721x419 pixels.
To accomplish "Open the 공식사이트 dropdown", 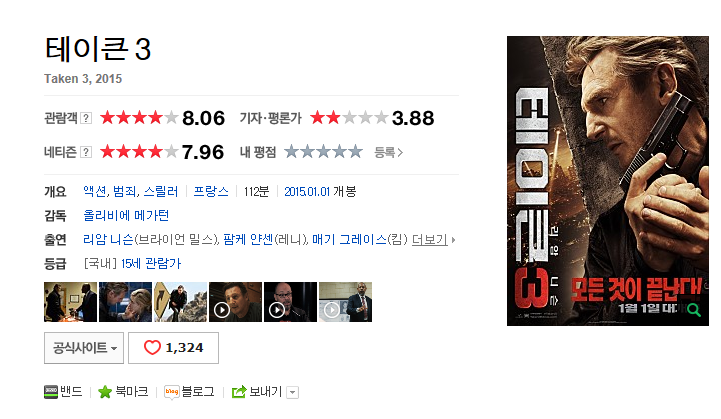I will (x=84, y=348).
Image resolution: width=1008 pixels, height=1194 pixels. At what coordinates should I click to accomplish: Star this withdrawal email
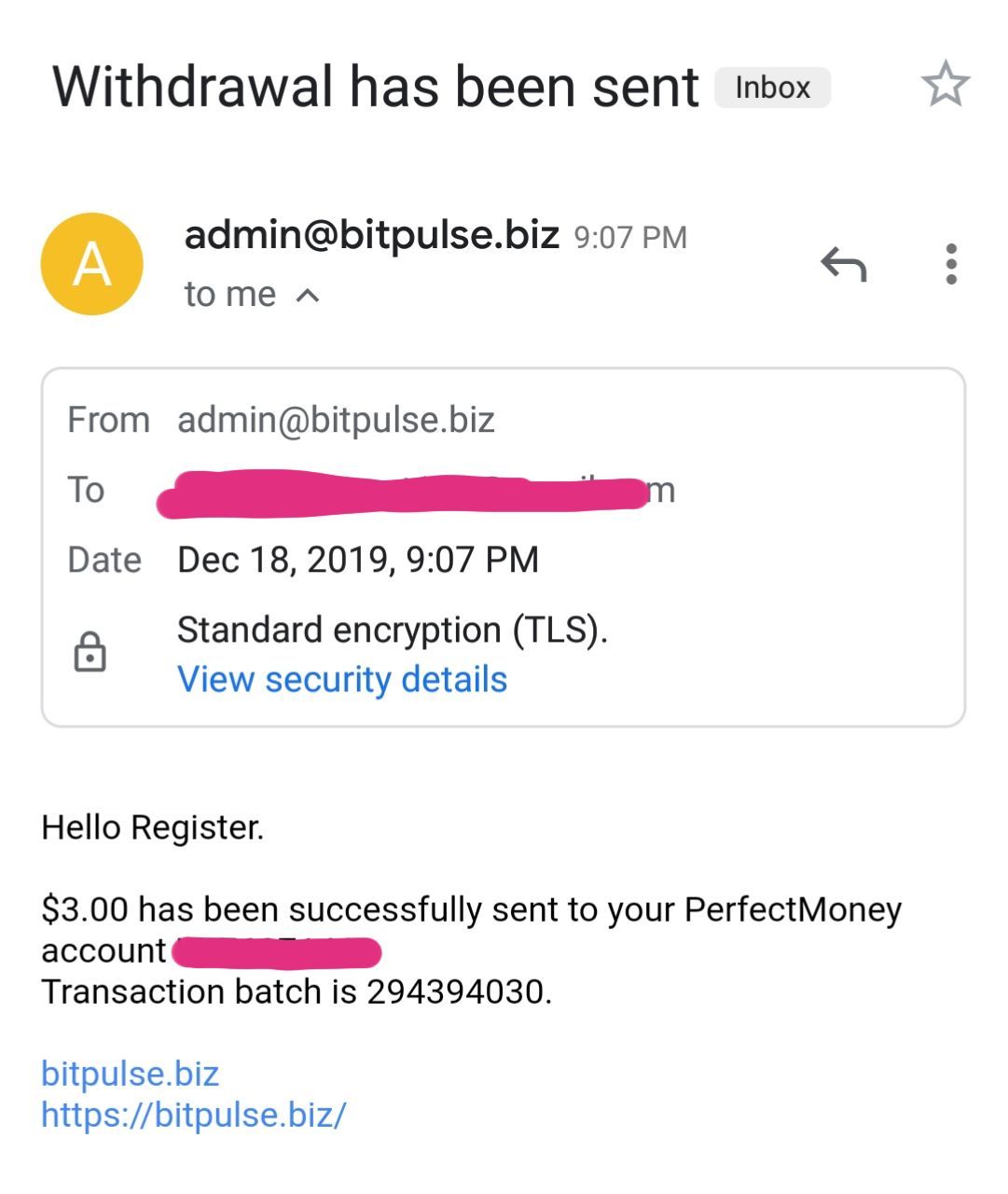click(x=946, y=85)
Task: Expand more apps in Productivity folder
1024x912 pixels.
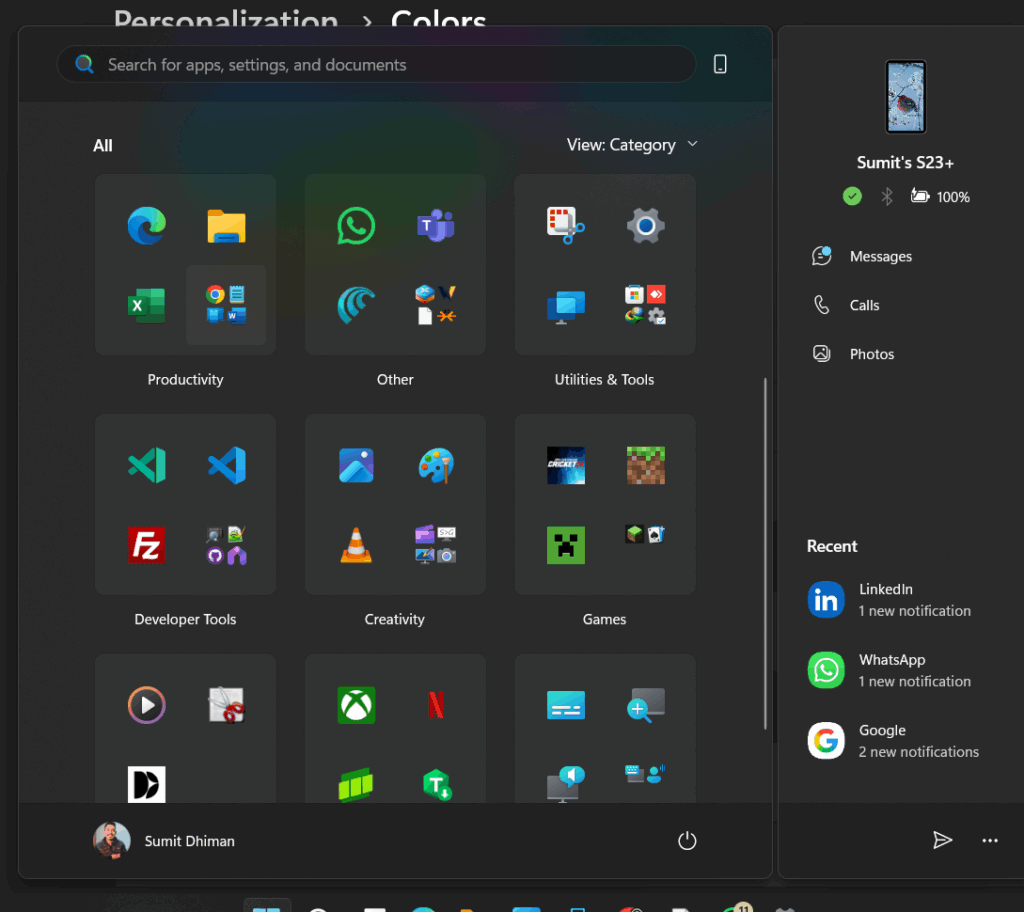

══════════

## What this task involves
An exact copy of the lines from the one with "Task: Expand more apps in Productivity folder" through the last line of the records, inclusive, is required, with all pictures left out.

## Your response
Task: Expand more apps in Productivity folder
1024x912 pixels.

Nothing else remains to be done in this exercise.